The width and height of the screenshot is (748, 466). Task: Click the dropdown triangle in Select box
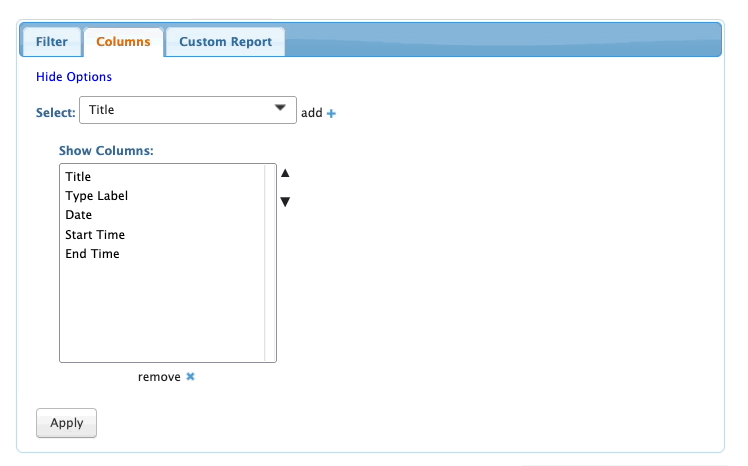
---
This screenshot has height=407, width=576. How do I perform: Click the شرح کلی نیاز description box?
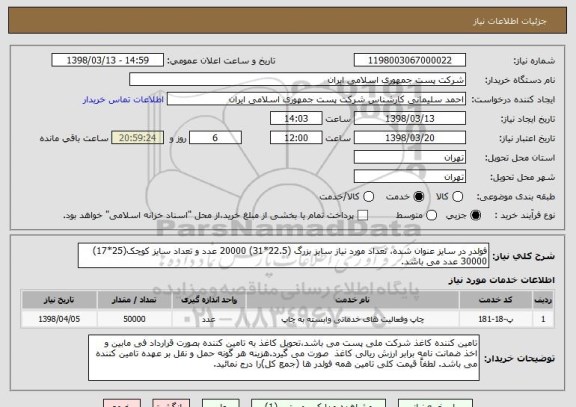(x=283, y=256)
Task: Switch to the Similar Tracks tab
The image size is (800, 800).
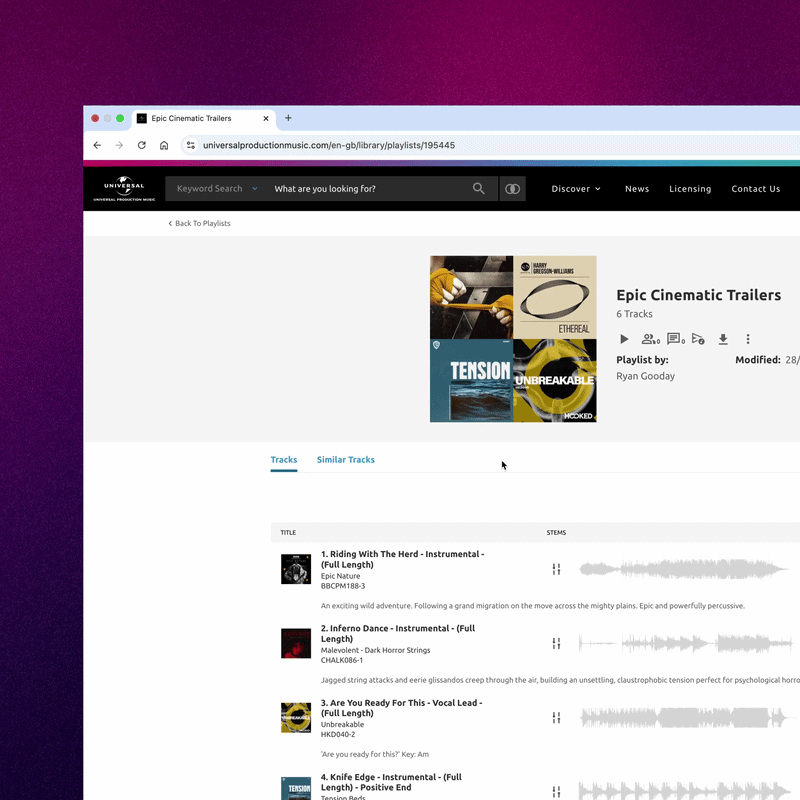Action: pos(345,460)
---
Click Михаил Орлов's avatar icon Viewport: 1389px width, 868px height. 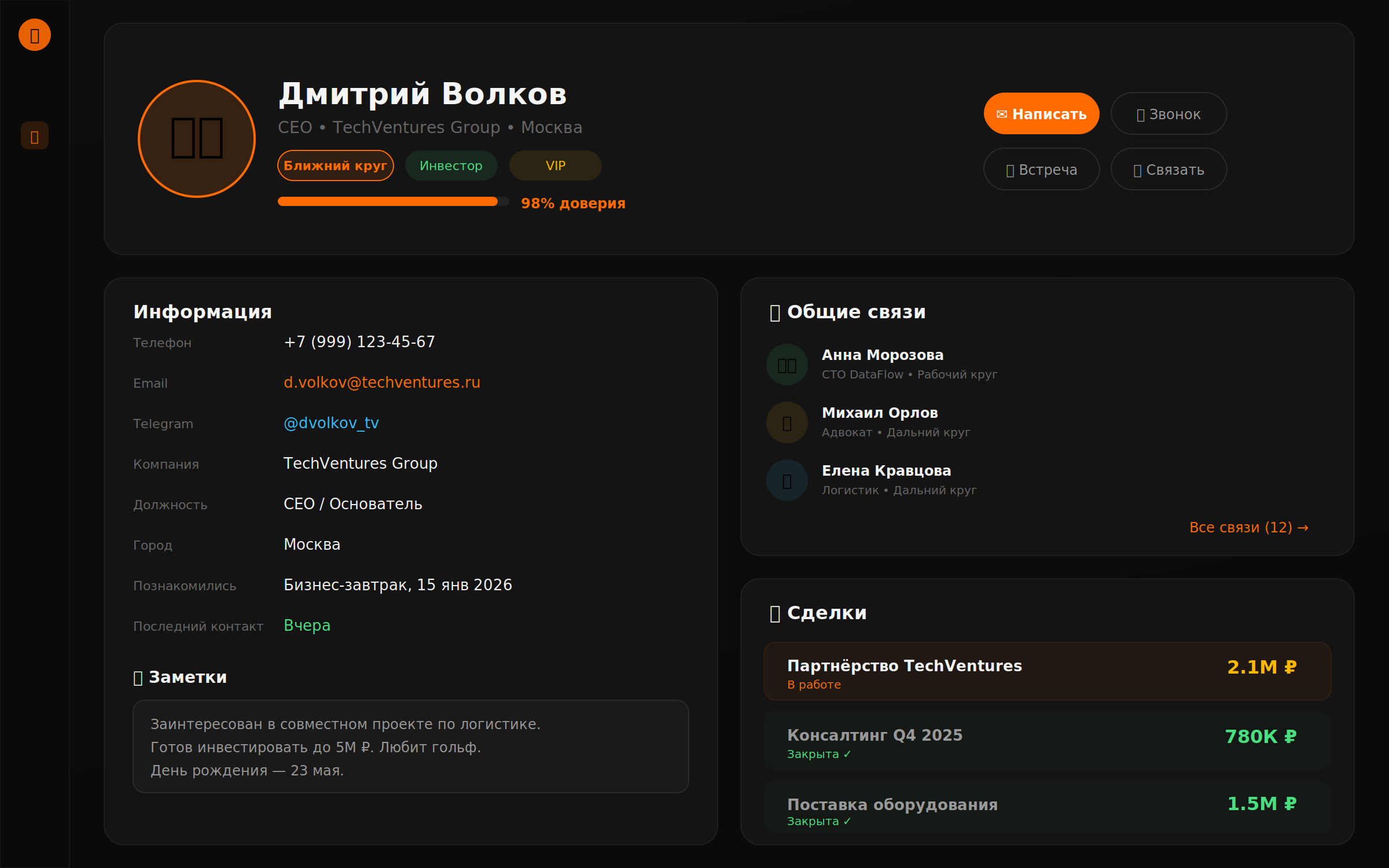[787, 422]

• [Given exercise] Please count the lines in the listing above that contain the string "screenshot" with case matching exactly, and give only the number.

• [Final answer] 2